## WORKING DATA
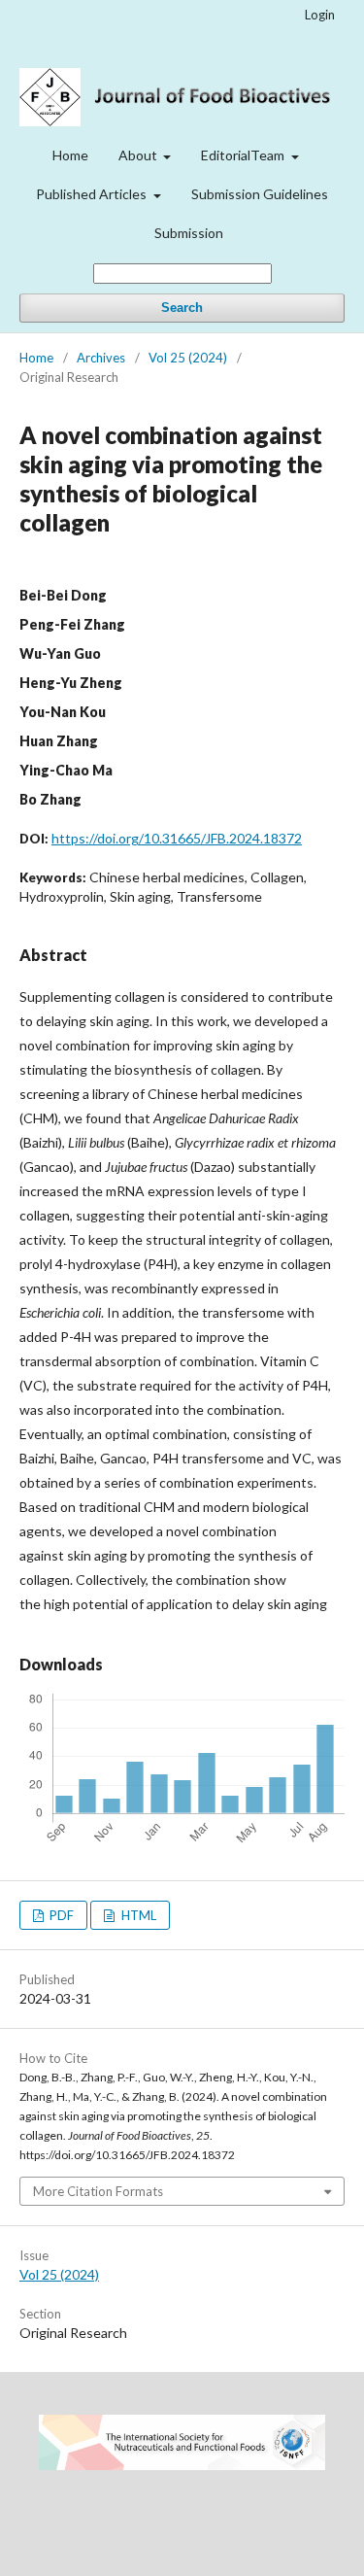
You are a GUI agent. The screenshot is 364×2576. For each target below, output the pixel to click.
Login (320, 14)
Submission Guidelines (259, 194)
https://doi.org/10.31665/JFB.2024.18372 (176, 838)
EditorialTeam (244, 155)
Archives (101, 357)
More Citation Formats (98, 2191)
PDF (60, 1915)
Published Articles (92, 194)
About (139, 155)
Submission (188, 232)
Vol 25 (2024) (188, 357)
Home (70, 155)
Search (182, 307)
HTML (137, 1915)
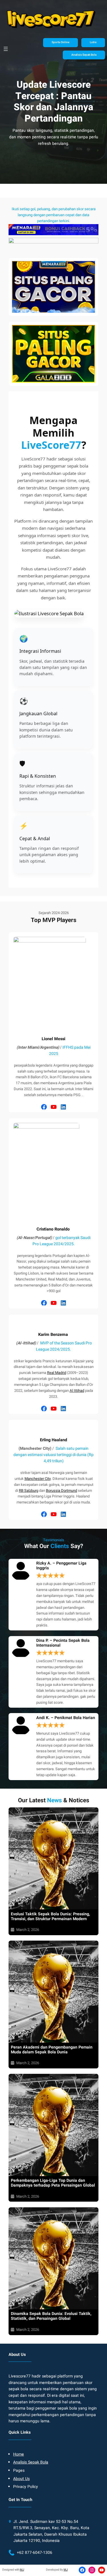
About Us (21, 2479)
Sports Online (60, 42)
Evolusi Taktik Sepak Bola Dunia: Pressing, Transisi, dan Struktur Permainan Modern (50, 1916)
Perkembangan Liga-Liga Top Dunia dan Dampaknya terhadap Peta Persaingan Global (53, 2183)
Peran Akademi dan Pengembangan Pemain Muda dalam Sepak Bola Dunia (51, 2049)
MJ (22, 2570)
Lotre (93, 42)
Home (18, 2454)
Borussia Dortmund (61, 1490)
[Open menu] (5, 48)
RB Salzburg (28, 1490)
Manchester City (38, 1478)
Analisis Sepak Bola (83, 55)
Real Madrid (56, 1372)
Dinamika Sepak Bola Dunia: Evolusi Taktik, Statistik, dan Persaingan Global (51, 2316)
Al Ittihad (77, 1390)
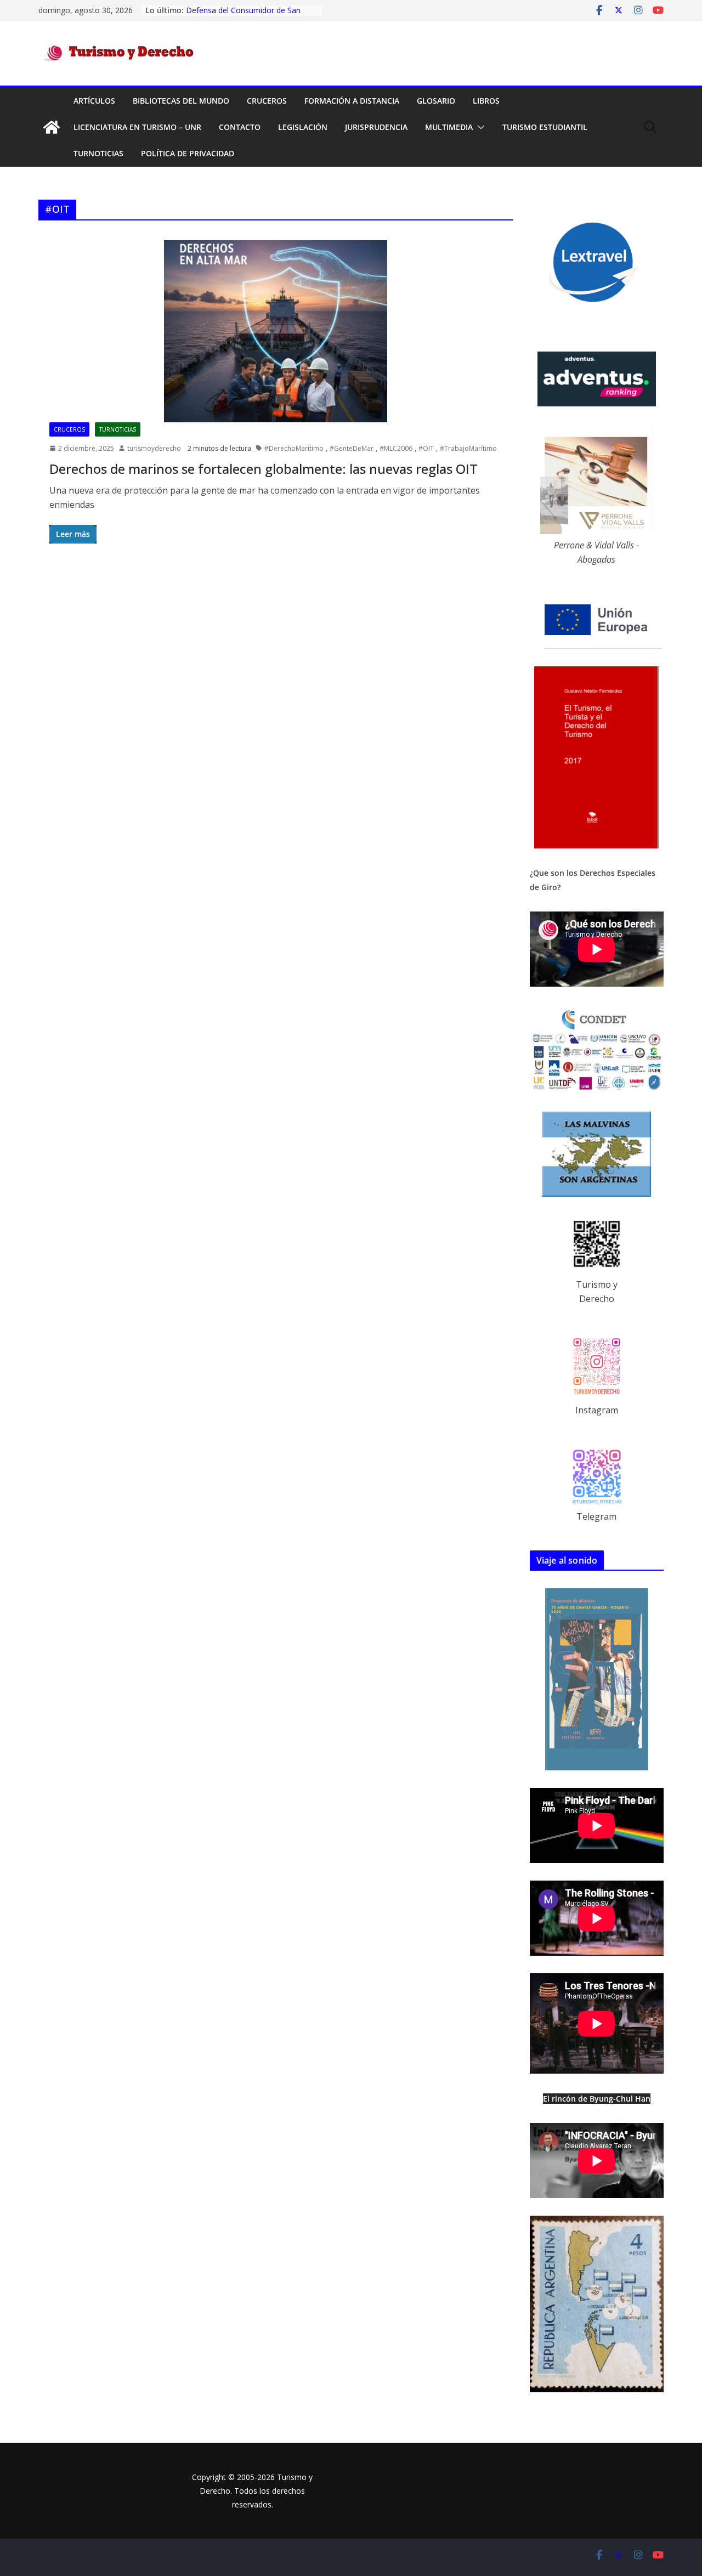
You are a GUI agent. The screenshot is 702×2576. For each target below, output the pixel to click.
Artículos (94, 100)
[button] (479, 127)
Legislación (302, 127)
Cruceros (267, 100)
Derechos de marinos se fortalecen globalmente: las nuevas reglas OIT (263, 469)
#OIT (426, 448)
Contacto (240, 127)
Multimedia (449, 127)
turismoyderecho (154, 448)
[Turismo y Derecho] (51, 127)
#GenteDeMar (351, 448)
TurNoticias (98, 153)
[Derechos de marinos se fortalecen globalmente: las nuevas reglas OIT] (275, 331)
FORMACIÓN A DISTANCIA (351, 100)
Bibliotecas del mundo (181, 100)
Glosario (436, 100)
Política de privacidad (187, 153)
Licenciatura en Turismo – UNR (137, 127)
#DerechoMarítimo (294, 448)
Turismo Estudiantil (544, 127)
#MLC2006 (396, 448)
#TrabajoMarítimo (468, 448)
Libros (486, 100)
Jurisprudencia (376, 127)
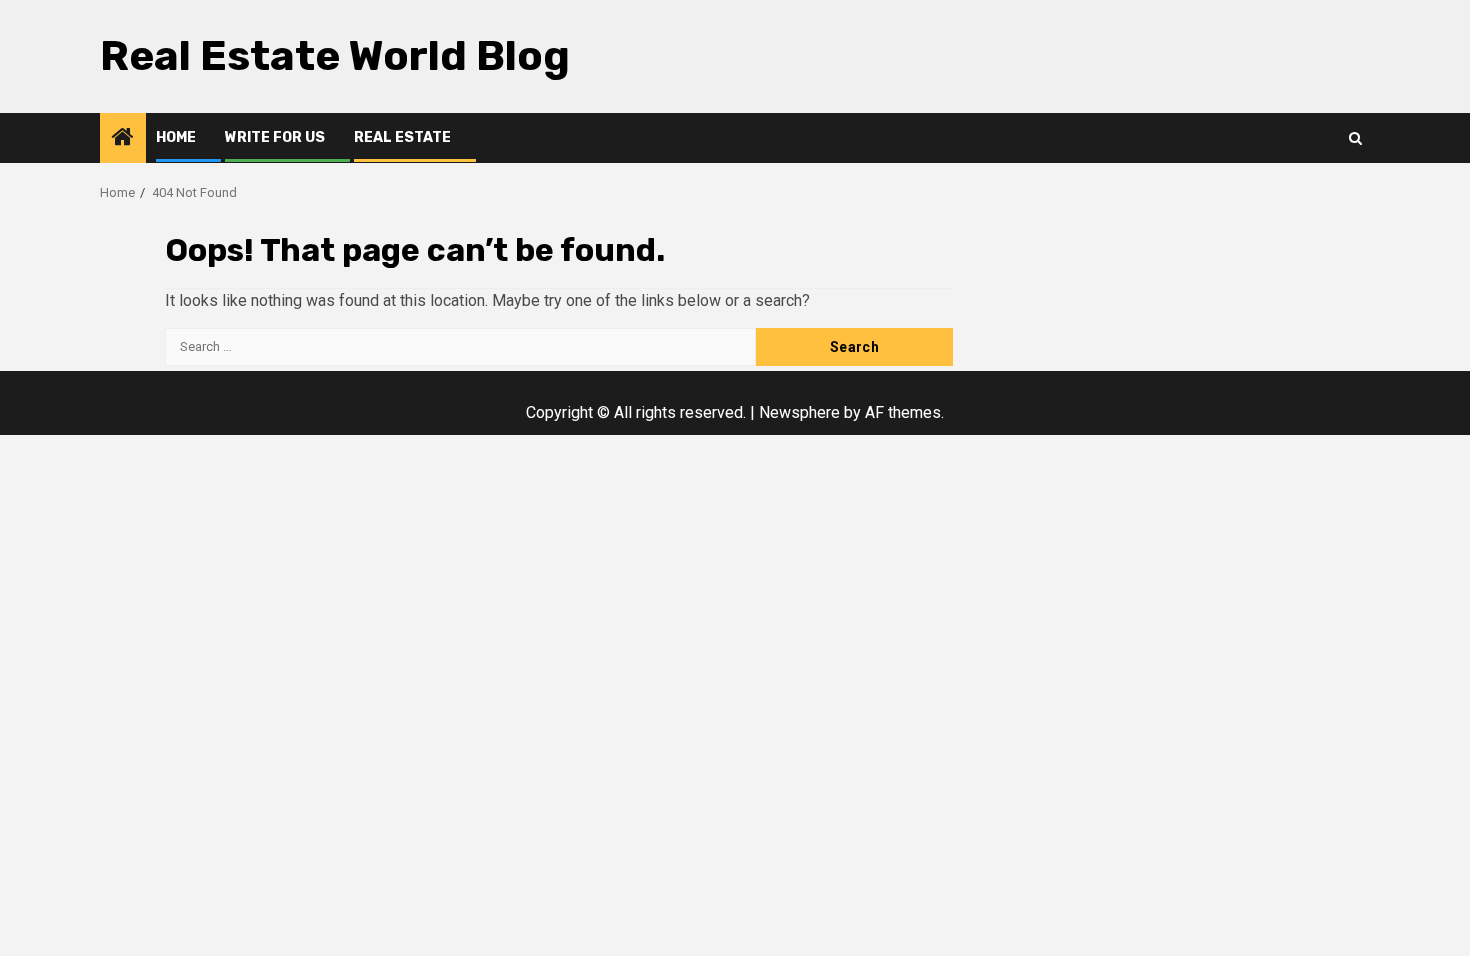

## INSTRUCTIONS FOR THE TASK
Find where the line with "Submission (188, 232)" sits in the material above and where the line with "Al Ittihad (77, 1390)" sits. Set down exactly the lines from the first to the second, both included and nothing else, without pictures.

## ANSWER SECTION
Submission (188, 232)
Vol 25 (2024) (188, 357)
Home (70, 155)
Search (182, 307)
HTML (137, 1915)
About Us (21, 2479)
Sports Online (60, 42)
Evolusi Taktik Sepak Bola Dunia: Pressing, Transisi, dan Struktur Permainan Modern (50, 1916)
Perkembangan Liga-Liga Top Dunia dan Dampaknya terhadap Peta Persaingan Global (53, 2183)
Peran Akademi dan Pengembangan Pemain Muda dalam Sepak Bola Dunia (51, 2049)
MJ (22, 2570)
Lotre (93, 42)
Home (18, 2454)
Borussia Dortmund (61, 1490)
[Open menu] (5, 48)
RB Salzburg (28, 1490)
Manchester City (38, 1478)
Analisis Sepak Bola (83, 55)
Real Madrid (56, 1372)
Dinamika Sepak Bola Dunia: Evolusi Taktik, Statistik, dan Persaingan Global (51, 2316)
Al Ittihad (77, 1390)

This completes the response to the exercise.